Nuvole si addensano su Senerchia

Senerchia, Mazzone attacca Faia: 1500 euro di rimborso per un solo consiglio comunale

SENERCHIA – Il presidente del Consiglio comunale di Senerchia, Ferdinando Faia, finisce nel mirino del gruppo di opposizione “Senerchia è Tempo di Futuro”.

Fiera Di Calitri prova

Il capogruppo Claudio Mazzone ha infatti diramato una nota con la quale denuncia i costi del ruolo ricoperto da Faia in una sola seduta degli ultimi tre mesi del 2016.
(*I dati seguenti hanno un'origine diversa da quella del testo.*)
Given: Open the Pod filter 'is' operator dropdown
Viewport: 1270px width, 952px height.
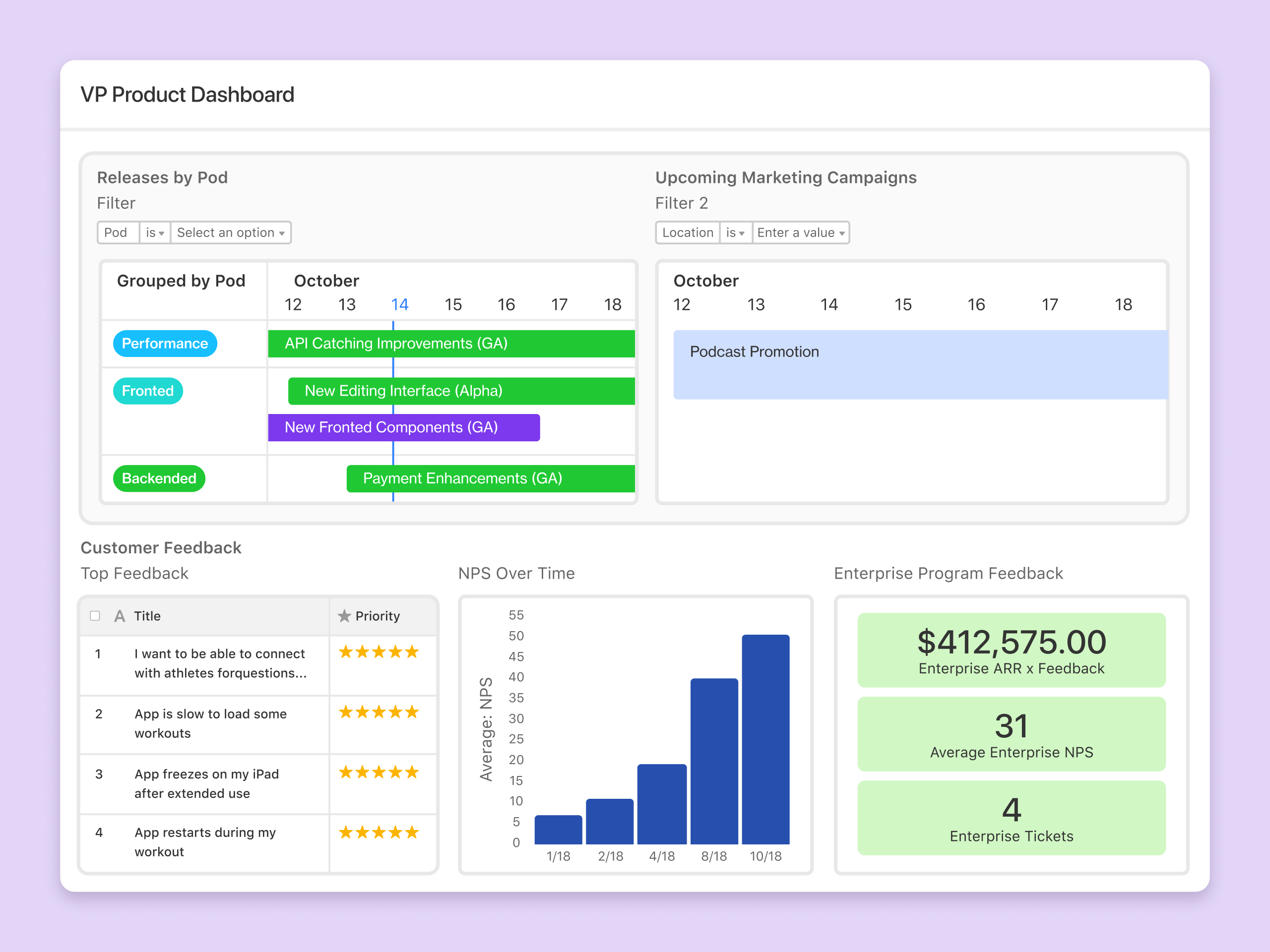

“Per convocare un unico consiglio in tutto il quarto trimestre del 2016, il presidente del Consiglio comunale Ferdinando Faia ha ottenuto un rimborso di ben 1572,43 euro, cifra che andrebbe a coprire, secondo la determina di pagamento da poco pubblicata, 47,62 ore di lavoro svolte per la funzione di Presidente.

Ci siamo opposti, sin dall’inizio, alla creazione del ruolo di presidente del Consiglio comunale a Senerchia perché questa scelta è strumentale solo a soddisfare la voglia di poltrone e di rimborsi di Ferdinando Faia, unico nella storia del Comune di Senerchia ad aver utilizzato i rimborsi da consigliere e le indennità quando era in giunta. Non si può certo dimenticare che da sindaco Faia non solo si fece rimborsare la tredicesima e la quattordicesima ma ebbe anche un premio produzione senza aver lavorato neanche un giorno, tutto questo grazie al suo ruolo di amministratore. Con una cinquantina di voti Faia prova a massimizzare la sua utilità personale.  

Claudio Mazzone
Claudio Mazzone

Questo rimborso trimestrale di 1572,43 euro diventa ancora più insopportabile se si pensa che nell’unico Consiglio comunale convocato in quel trimestre, quello del 28 dicembre, il presidente Faia ha dimostrato tutta la sua incapacità. In quell’occasione, infatti, non furono neanche votati e discussi i verbali della seduta precedente perché il presidente aveva portato erroneamente in consiglio i verbali sbagliati, presentando quelli già approvati e discussi mesi prima. Ormai la sciatteria e l’impreparazione del presidente Faia sono sotto gli occhi di tutti e purtroppo queste sue incapacità pesano sulle tasche della comunità che si ritrova non solo un Consiglio inefficiente ma deve pagarne anche i costi esorbitanti.

Il presidente del Consiglio comunale è un ruolo così importante e delicato che non può essere svolto solo come un modo per farsi rimborsare ore di lavoro che, se sono state davvero svolte, si sono dimostrate nella realtà un vero spreco di fondi pubblici, uno spreco che pagano tutti i senerchiesi. Pretendiamo una maggiore serietà nell’interpretazione dei ruoli istituzionali, una serietà che dovrebbe portare, una volta resisi conto di non essere all’altezza, ad abbandonare il ruolo ricoperto e i lauti compensi che ne derivano”.